El Aperitivo del Caos

Capítulo 47: El aperitivo del caos

Punto de vista: Laplace

La oscuridad de las catacumbas bajo Roma era el reflejo perfecto de mi estado de ánimo: densa, impenetrable y rebosante de posibilidades sin explotar. El monstruo que había osado intentar acabar con Ignis había huido ante la mera insinuación de mi presencia, y aunque ese acto de dominio me había divertido al principio, la diversión pronto dio paso a una dura verdad: mi alma estaba encadenada a la de ese torpe sacerdote, y su supervivencia era, por ahora, indispensable para mis planes.

—Ahh, creo que he acumulado demasiado estrés estos días —murmuré con una sonrisa maliciosa, dejando que la tensión y la excitación se entrelazaran en cada fibra de mi ser.

Avancé por los pasajes subterráneos, las piedras ancestrales susurrando secretos de desesperación mientras las sombras se enroscaban a mi alrededor como viejas confidentes. Roma, la Ciudad Eterna, se alzaba ante mí como un cofre del tesoro repleto de reliquias prohibidas, artefactos olvidados y demonios sellados hace siglos. Cada paso que daba resonaba con el eco de siglos de poder oculto y secretos perdidos, preparando el escenario perfecto para saciar mi sed de destrucción y, sobre todo, para preparar un festín de sufrimiento exquisito.

De pronto, una idea retorcida iluminó mi mente.

—¡Oh, ahora lo veo! —exclamé en voz baja—. Por un momento, casi olvido a Myrna y a su hija Valeria. Roma no se construyó en un día, y su condena no desaparecerá en un instante. Puedo regresar y usar su agonía como el aperitivo perfecto antes de desatar el caos total.

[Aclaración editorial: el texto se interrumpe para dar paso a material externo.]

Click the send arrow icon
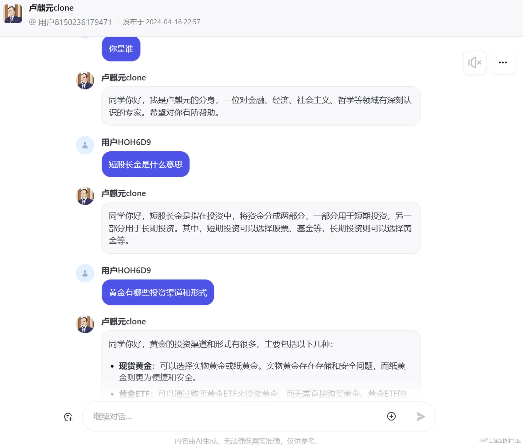 [420, 417]
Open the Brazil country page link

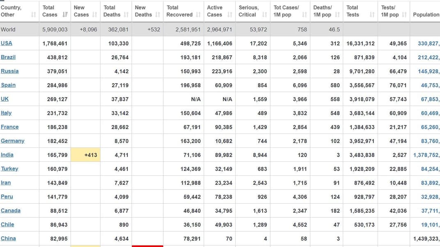(8, 57)
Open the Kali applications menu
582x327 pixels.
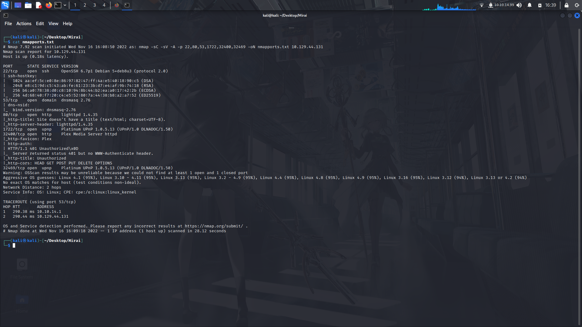pos(5,5)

Mis pasajes resonaron en el corredor mientras me dirigía hacia la caverna más imponente de esas profundidades: un lugar donde aún persistían los ecos de gritos olvidados. Allí las encontré: Myrna, la anciana encadenada con una pesada cadena de hierro, su rostro marcado por el terror y la resignación; y a su lado, Valeria, sus ojos desorbitados desbordando desesperación y una inocencia otrora preciada, ahora irreparablemente quebrada.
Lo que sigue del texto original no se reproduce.